Data shown START

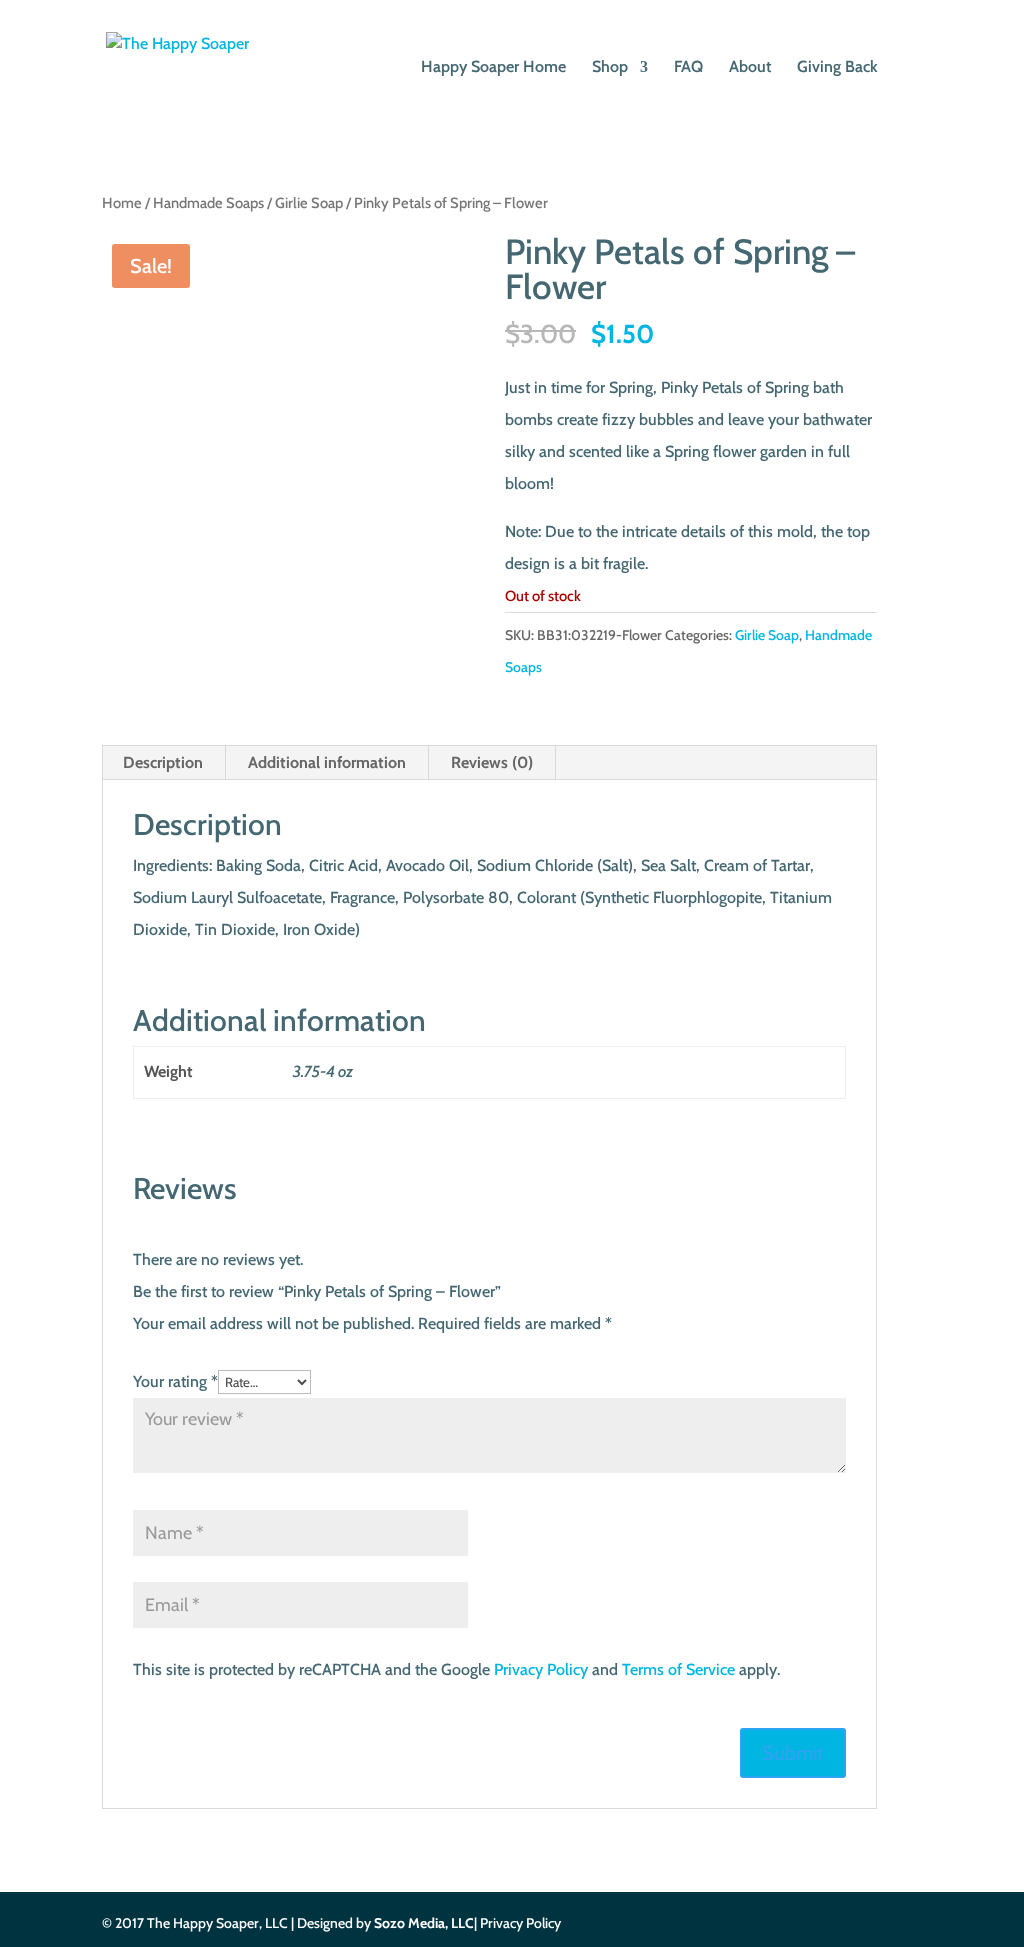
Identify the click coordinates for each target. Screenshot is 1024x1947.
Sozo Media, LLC (424, 1923)
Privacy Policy (541, 1669)
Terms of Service (678, 1669)
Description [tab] (163, 762)
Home (122, 203)
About (750, 68)
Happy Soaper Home (493, 68)
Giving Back (837, 68)
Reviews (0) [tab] (492, 762)
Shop (610, 68)
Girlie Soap (309, 203)
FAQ (688, 68)
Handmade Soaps (208, 203)
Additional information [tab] (327, 762)
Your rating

Data shown END

> **Work item**
Print all entries exactly, without images.

> **Task solution**
Identify the click coordinates for each target. Screenshot is 1024x1947.
Sozo Media, LLC (424, 1923)
Privacy Policy (541, 1669)
Terms of Service (678, 1669)
Description [tab] (163, 762)
Home (122, 203)
About (750, 68)
Happy Soaper Home (493, 68)
Giving Back (837, 68)
Reviews (0) [tab] (492, 762)
Shop (610, 68)
Girlie Soap (309, 203)
FAQ (688, 68)
Handmade Soaps (208, 203)
Additional information [tab] (327, 762)
Your rating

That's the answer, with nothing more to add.